🤖 AI Summary
In safety-critical reinforcement learning, inaccurate world models often lead to catastrophic failures.
Method: We propose a model-based framework that jointly optimizes task performance and safety via (1) an adaptive planning-execution switching mechanism to mitigate error accumulation from model inaccuracies; (2) an implicit world model to reduce modeling bias; and (3) a capability-aware dynamic safety threshold, replacing rigid static constraints.

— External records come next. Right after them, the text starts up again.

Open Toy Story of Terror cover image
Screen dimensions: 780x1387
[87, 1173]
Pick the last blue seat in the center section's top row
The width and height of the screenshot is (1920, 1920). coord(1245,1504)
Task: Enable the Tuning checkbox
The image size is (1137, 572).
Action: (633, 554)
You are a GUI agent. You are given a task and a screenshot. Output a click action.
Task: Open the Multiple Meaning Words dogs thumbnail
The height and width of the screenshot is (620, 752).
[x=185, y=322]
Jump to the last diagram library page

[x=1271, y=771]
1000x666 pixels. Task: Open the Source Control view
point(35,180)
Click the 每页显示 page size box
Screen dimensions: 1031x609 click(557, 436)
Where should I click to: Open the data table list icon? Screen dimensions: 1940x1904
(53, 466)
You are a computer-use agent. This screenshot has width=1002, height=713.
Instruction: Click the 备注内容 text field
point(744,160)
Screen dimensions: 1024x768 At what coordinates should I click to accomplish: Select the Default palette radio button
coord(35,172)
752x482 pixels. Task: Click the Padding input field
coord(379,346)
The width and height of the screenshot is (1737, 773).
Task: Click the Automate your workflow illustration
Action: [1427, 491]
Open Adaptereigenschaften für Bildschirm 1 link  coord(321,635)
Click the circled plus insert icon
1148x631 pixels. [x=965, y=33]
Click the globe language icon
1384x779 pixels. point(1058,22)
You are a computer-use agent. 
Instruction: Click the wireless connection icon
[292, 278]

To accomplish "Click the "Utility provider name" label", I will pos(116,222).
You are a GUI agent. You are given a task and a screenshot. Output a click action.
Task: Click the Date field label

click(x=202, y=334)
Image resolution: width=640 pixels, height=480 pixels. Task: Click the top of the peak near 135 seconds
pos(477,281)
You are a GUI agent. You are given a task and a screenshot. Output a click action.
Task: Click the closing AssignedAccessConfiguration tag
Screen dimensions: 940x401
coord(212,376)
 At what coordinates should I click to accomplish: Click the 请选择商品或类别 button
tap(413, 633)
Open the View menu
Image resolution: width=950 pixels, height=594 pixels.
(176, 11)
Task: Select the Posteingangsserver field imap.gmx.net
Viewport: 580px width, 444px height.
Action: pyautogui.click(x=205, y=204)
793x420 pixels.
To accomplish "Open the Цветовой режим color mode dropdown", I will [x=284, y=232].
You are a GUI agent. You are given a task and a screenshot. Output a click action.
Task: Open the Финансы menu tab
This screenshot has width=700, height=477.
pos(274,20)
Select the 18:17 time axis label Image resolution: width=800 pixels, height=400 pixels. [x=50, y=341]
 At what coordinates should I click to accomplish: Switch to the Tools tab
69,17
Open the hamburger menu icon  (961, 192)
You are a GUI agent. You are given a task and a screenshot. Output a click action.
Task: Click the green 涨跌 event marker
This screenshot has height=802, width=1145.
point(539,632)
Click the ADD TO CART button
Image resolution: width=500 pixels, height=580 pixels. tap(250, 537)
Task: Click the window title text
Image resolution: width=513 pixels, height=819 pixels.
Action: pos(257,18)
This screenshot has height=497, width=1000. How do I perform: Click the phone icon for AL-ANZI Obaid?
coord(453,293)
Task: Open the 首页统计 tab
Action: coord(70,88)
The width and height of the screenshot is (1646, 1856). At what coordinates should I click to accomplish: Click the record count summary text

Contribution/Results: Our work introduces the first synergistic integration of dynamic mode switching and implicit modeling to resolve objective misalignment and transcend conventional safety-constrained paradigms. Evaluated on diverse continuous-control benchmarks, our approach significantly outperforms non-adaptive baselines—achieving superior task performance while rigorously maintaining safety and preventing catastrophic failures. Empirical results validate the feasibility and robustness of co-optimizing safety and performance in safety-critical RL.
📝 Abstract
Reinforcement Learning (RL) applications in real-world scenarios must prioritize safety and reliability, which impose strict constraints on agent behavior. Model-based RL leverages predictive world models for action planning and policy optimization, but inherent model inaccuracies can lead to catastrophic failures in safety-critical settings. We propose a novel model-based RL framework that jointly optimizes task performance and safety. To address world model errors, our method incorporates an adaptive mechanism that dynamically switches between model-based planning and direct policy execution. We resolve the objective mismatch problem of traditional model-based approaches using an implicit world model. Furthermore, our framework employs dynamic safety thresholds that adapt to the agent's evolving capabilities, consistently selecting actions that surpass safe policy suggestions in both performance and safety. Experiments demonstrate significant improvements over non-adaptive methods, showing that our approach optimizes safety and performance simultaneously rather than merely meeting minimum safety requirements. The proposed framework achieves robust performance on diverse safety-critical continuous control tasks, outperforming existing methods.